Required work. Retype the lines below exactly, but only those from the line that has "The height and width of the screenshot is (434, 639)." through the line that has "Task: Enable the 打印名片边框线 checkbox". Omit every picture.

Saved data entries
********************
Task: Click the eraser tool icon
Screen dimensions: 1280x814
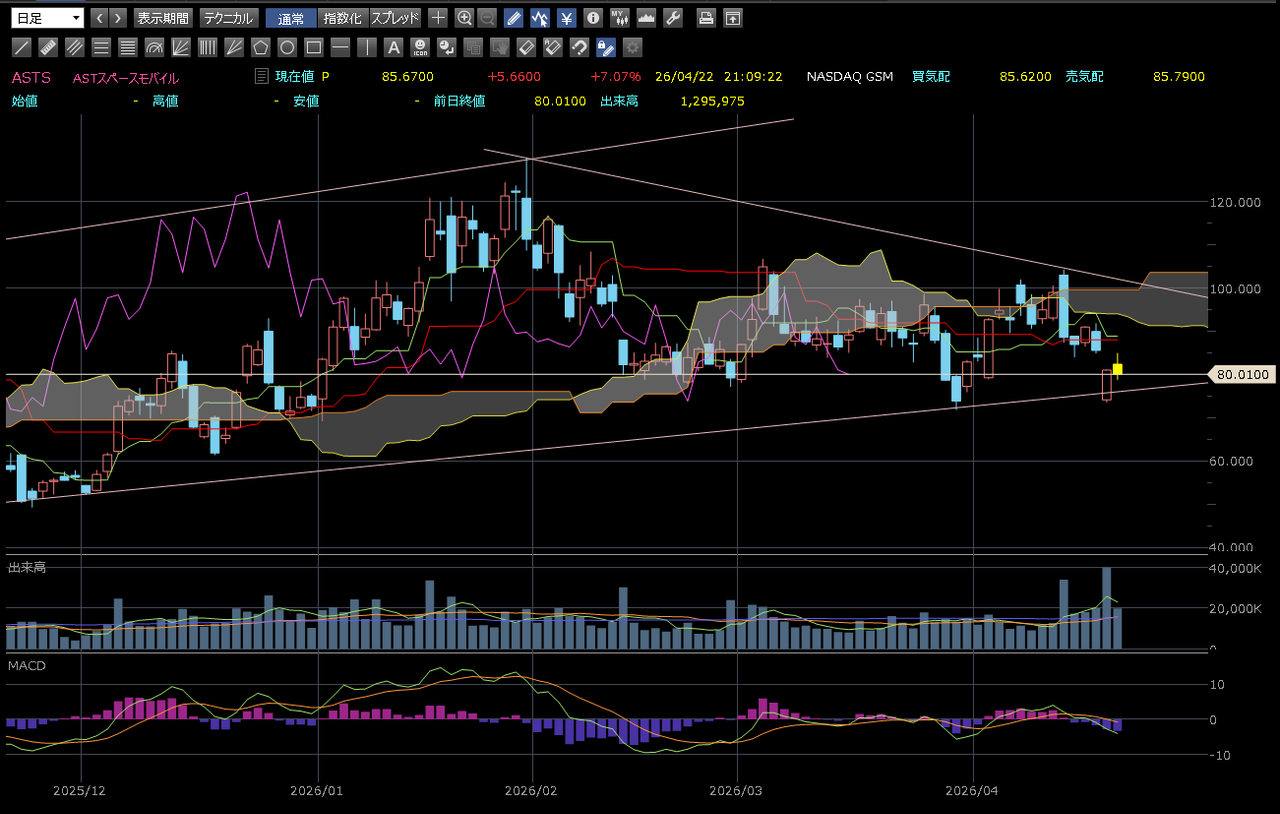Action: (x=527, y=47)
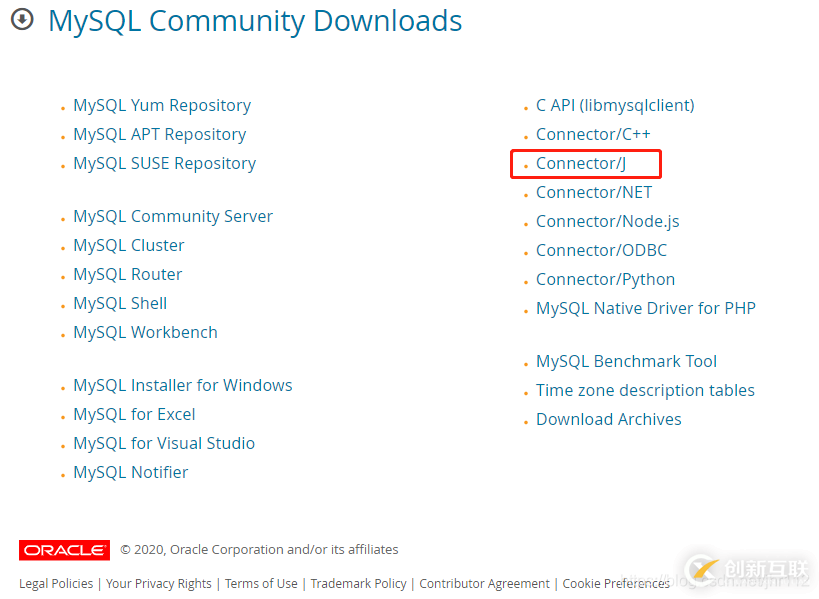Screen dimensions: 819x599
Task: Go to MySQL APT Repository page
Action: coord(159,134)
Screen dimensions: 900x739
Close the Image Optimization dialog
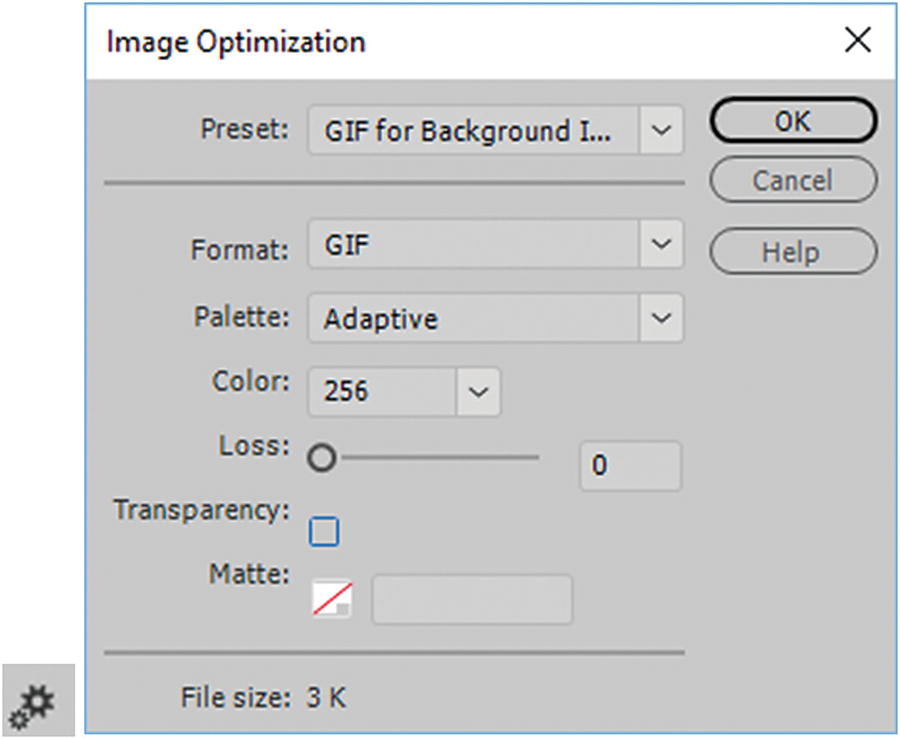(x=858, y=41)
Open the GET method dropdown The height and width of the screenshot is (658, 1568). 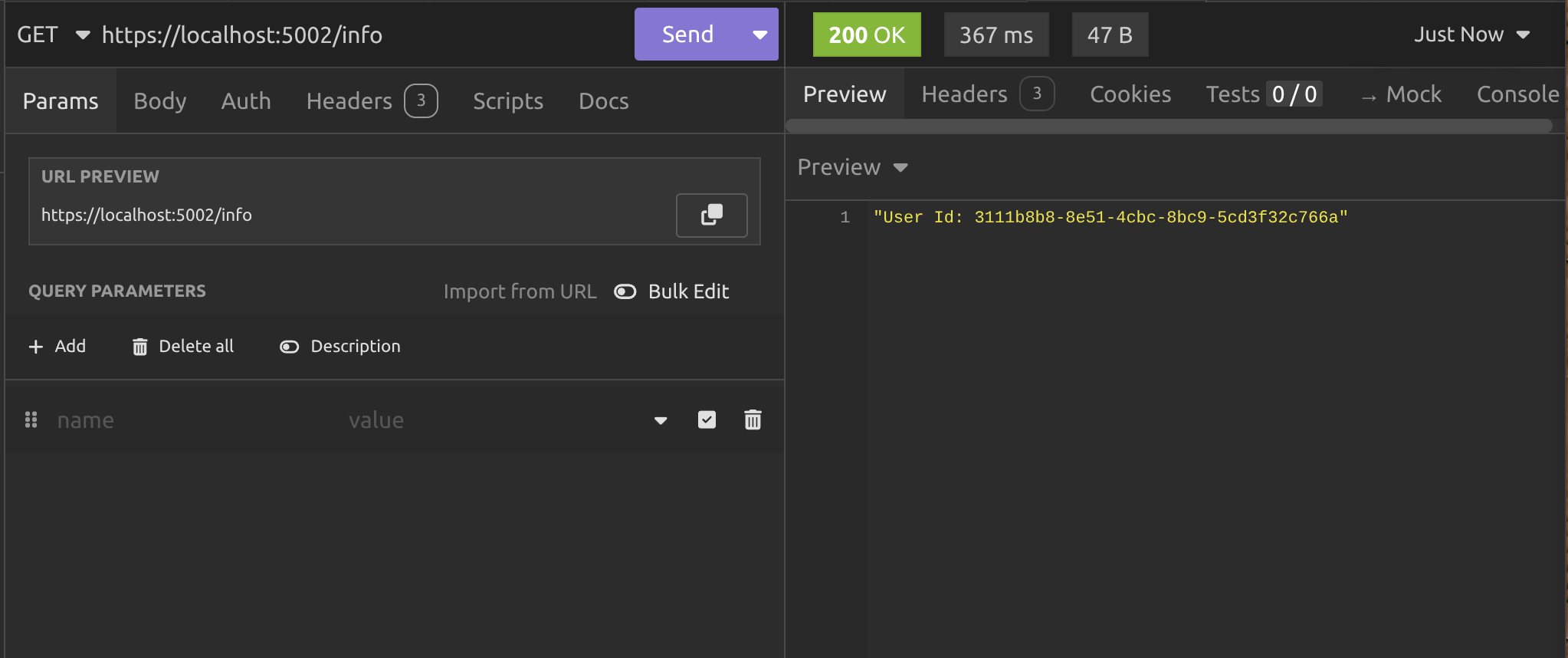click(x=53, y=35)
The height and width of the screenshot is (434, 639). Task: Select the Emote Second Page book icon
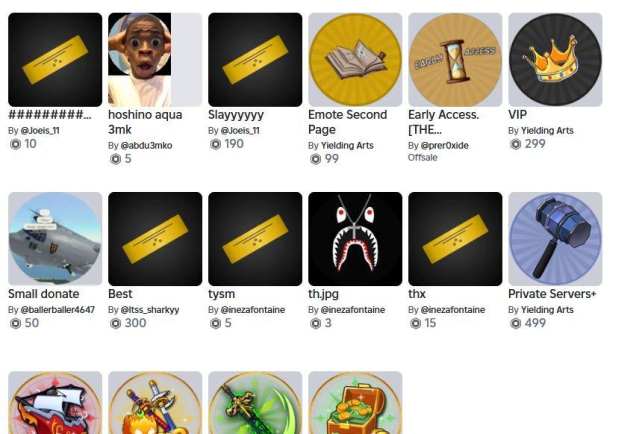355,59
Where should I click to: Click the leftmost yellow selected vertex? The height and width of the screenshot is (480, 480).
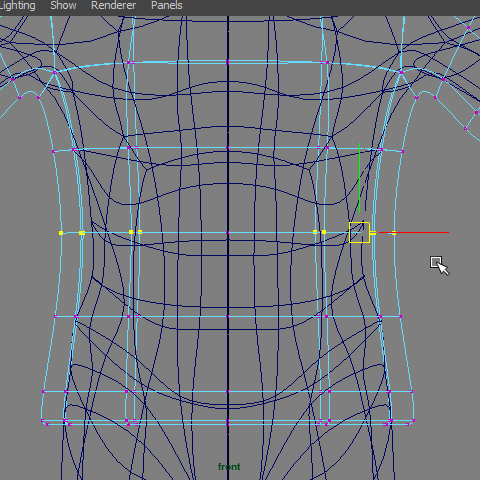61,233
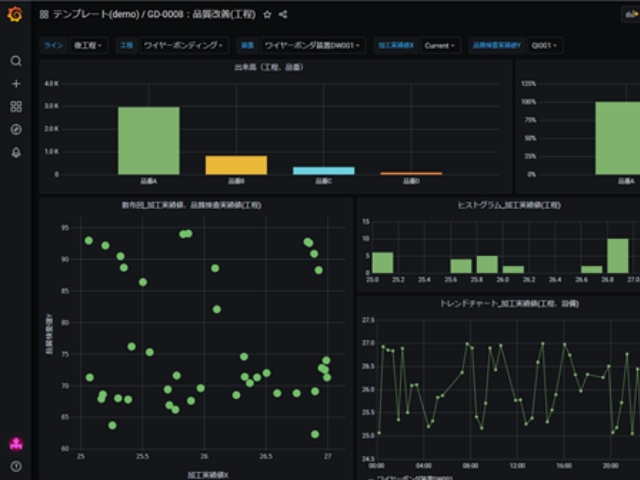Open the Dashboards grid icon
The height and width of the screenshot is (480, 640).
[x=15, y=107]
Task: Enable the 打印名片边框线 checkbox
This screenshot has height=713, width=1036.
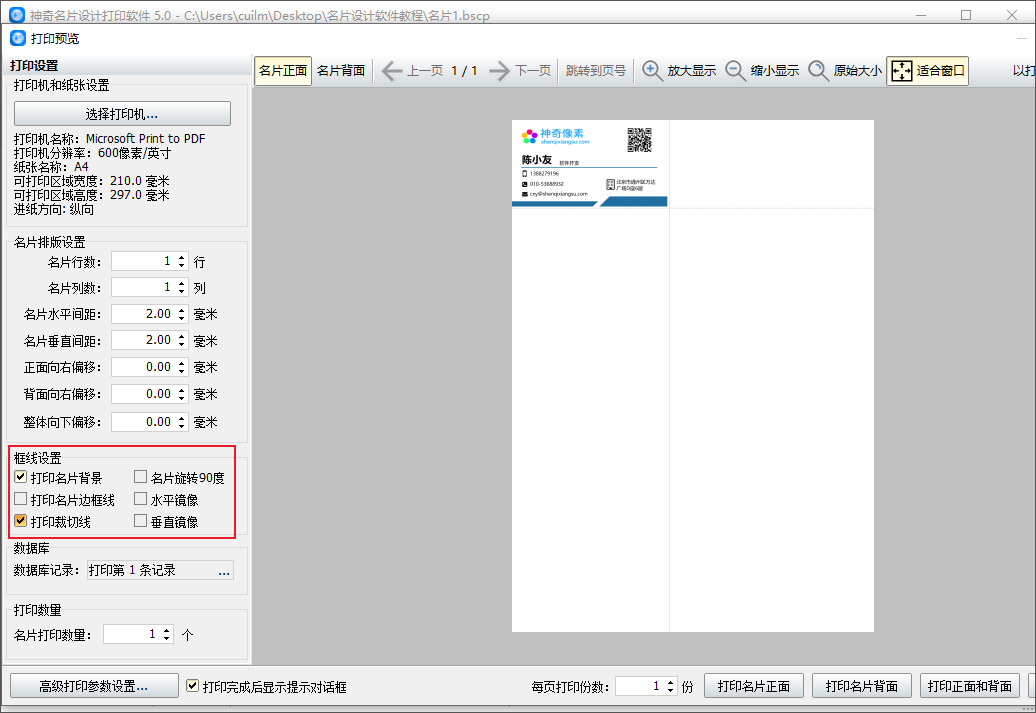Action: coord(20,499)
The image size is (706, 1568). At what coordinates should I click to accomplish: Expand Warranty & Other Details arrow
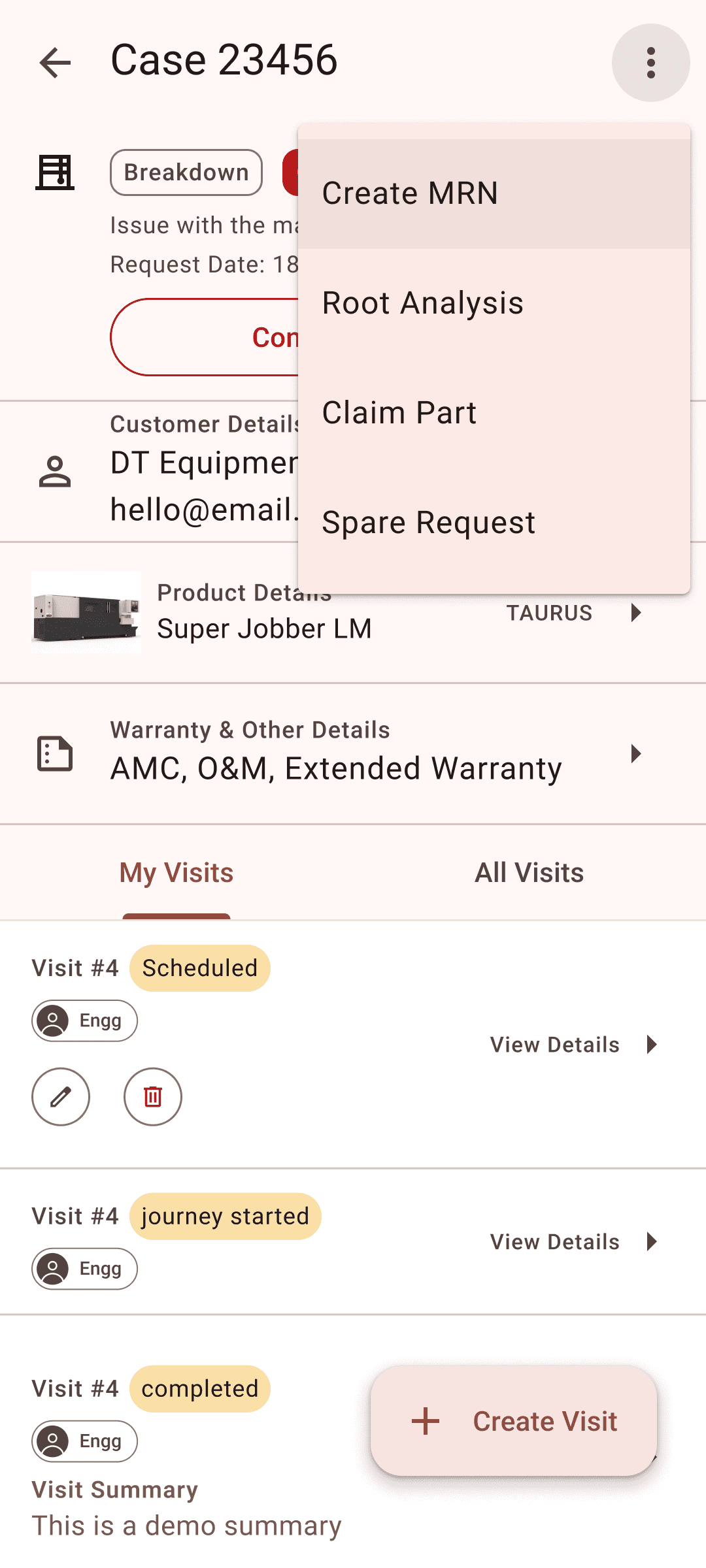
********************
Result of this exercise.
The height and width of the screenshot is (434, 639). Task: Select the Emote Second Page book icon
355,59
Where should I click to: Click the leftmost yellow selected vertex? The height and width of the screenshot is (480, 480).
61,233
Open the Dashboards grid icon
The height and width of the screenshot is (480, 640).
[x=15, y=107]
Task: Enable the 打印名片边框线 checkbox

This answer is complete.